• Task objective
Take the line with "Instruction: Expand more" and every line after it, through the end of the listing, and give them again exactly, pictures excluded.

==== Record excerpts

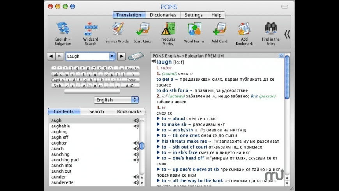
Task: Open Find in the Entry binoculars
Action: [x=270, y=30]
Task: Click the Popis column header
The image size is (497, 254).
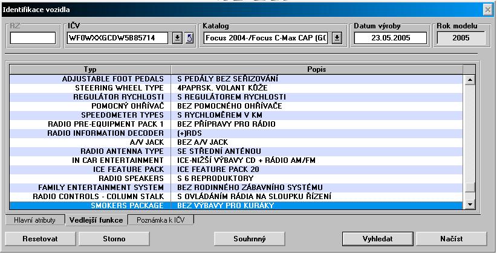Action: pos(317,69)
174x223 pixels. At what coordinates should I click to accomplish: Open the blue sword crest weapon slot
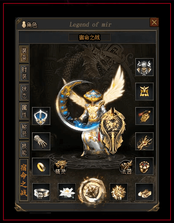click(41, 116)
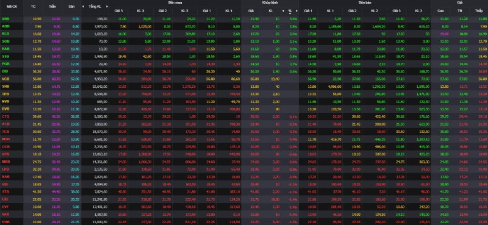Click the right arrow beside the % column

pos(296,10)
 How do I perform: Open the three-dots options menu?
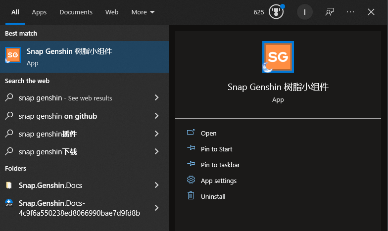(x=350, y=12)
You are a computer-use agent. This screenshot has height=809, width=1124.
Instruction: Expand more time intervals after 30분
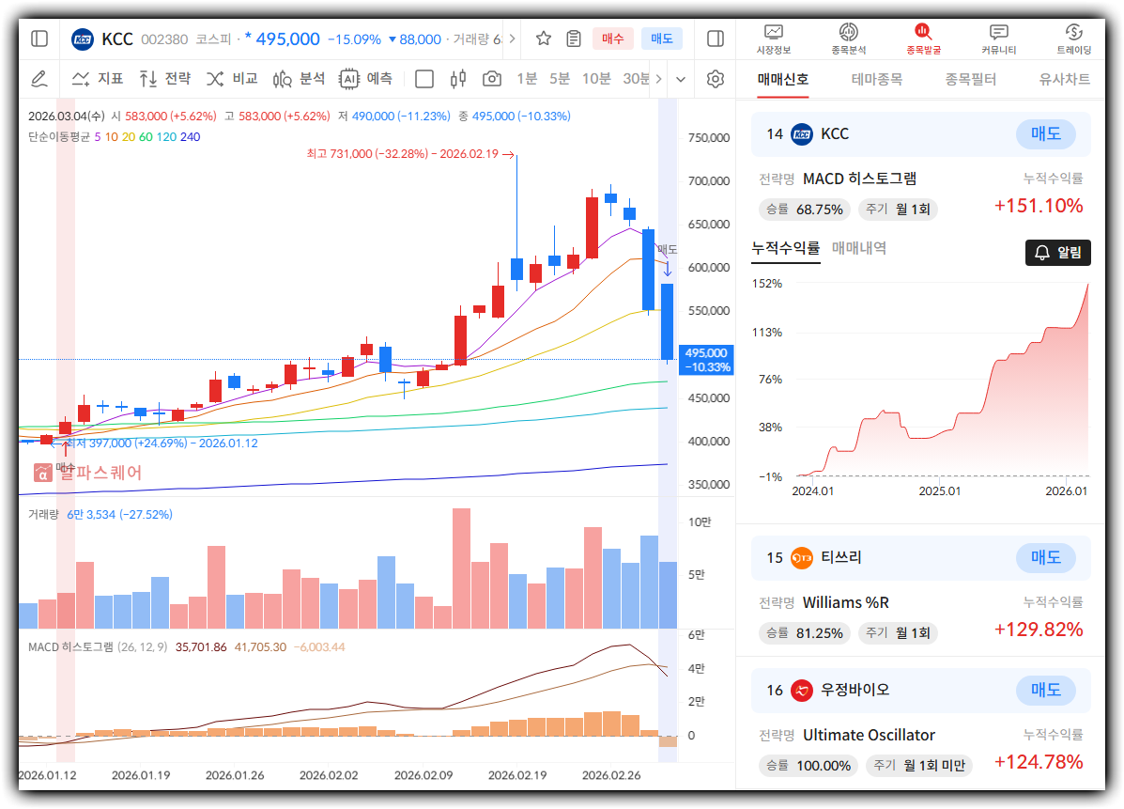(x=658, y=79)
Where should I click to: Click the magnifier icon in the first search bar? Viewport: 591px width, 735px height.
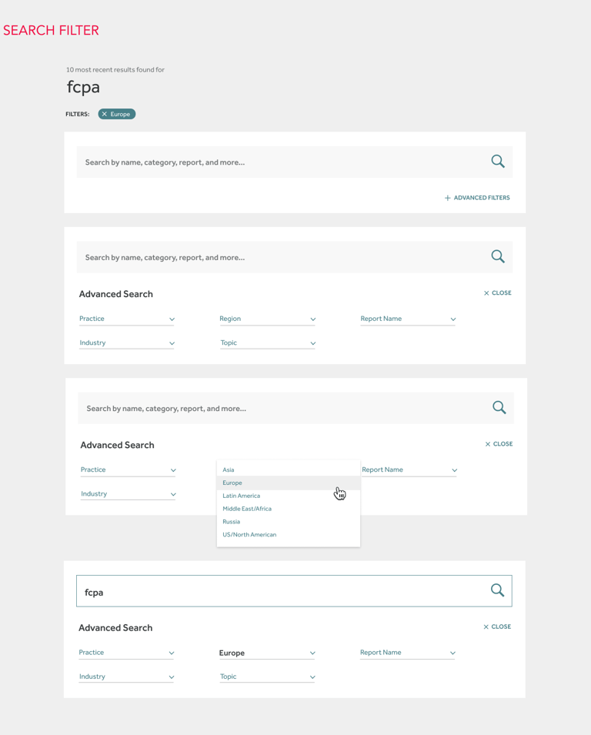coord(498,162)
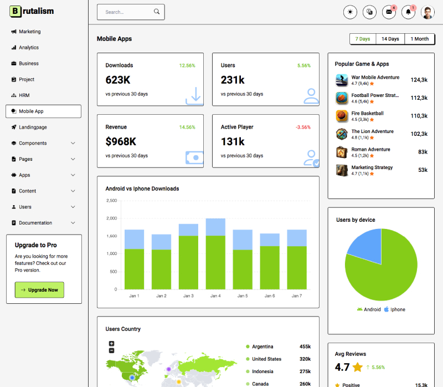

========

• Result
Instruction: Expand more time intervals after 30분
(x=658, y=79)
Where should I click to: Click the magnifier icon in the first search bar? Viewport: 591px width, 735px height.
coord(498,162)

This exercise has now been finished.